N'est-ce pas, peut-être, que l'un des traits de caractère de votre fils est la persévérance ? Si c'est le cas, vous ferez bien, durant votre demi-heure de méditation, de remercier le Ciel que Pierre soit doué d'un outil aussi puissant pour réussir dans la vie. Et vous pourrez avoir cette vision de Pierre : non plus un bambin de quatre ans, mais un homme vigoureux, puissant et énergique, un ingénieur peut-être, bâtissant une grande digue et éprouvant pour les flots et le vent qui s'acharnent à contrarier son entreprise le même ressentiment qu'il a éprouvé contre vous quand vous êtes venue démolir ses constructions, et transformant alors, pour le bénéfice de l'humanité, la chaleur de son ressentiment en un triomphe sur les forces brutes de la nature.

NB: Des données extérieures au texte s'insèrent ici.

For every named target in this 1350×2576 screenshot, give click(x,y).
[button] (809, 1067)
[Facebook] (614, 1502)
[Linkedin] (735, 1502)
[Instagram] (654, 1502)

Oui, il vous est permis de voir les germes de tout cela dans l'accès de «méchanceté» de Pierre, et alors, vous n'envierez plus votre voisine d'avoir un petit garçon si différent du vôtre ; car cette même qualité qui le fait céder de si bonne grâce aujourd'hui le fera céder aussi facilement devant le flot, sans qu'il sache faire l'effort voulu pour empêcher sa digue d'être emportée.

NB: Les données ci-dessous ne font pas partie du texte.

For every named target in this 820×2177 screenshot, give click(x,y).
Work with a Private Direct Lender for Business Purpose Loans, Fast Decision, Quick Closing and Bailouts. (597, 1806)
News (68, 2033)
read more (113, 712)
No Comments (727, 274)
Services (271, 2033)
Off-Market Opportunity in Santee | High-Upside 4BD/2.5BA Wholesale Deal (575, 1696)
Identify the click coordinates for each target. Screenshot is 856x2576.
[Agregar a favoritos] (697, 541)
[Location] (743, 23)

En essayant ainsi de tirer des conclusions de vos observations, ayez grand soin qu'elles restent désintéressées et sincères. Il vous faut voir ce qui est réellement et non pas ce qui cadre avec vos théories. L'idée que vous vous faites du caractère de vos enfants doit être assez flexible pour pouvoir évoluer ; rien n'est si dangereux qu'une opinion trop arrêtée… Il se peut, après tout, que Pierre ne soit pas particulièrement persévérant, que son impatience provienne d'une passion pour l'architecture. C'est un point que vous seule pouvez élucider, et seulement par une constante observation de ses actes spontanés… Jamais vous ne serez aussi bien placée pour étudier votre enfant que maintenant qu'il est assez petit pour ne point savoir encore dissimuler ses impulsions. Personne au monde, pas même sa future femme, n'aura une meilleure occasion que celle qui vous est offerte aujourd'hui : de là votre responsabilité. Pour aider Pierre à développer ce qu'il a de meilleur en lui et à diriger son énergie vers des fins nobles et utiles, il vous faut connaître, non pas tant la psychologie enfantine, la philosophie, la médecine, que Pierre lui-même.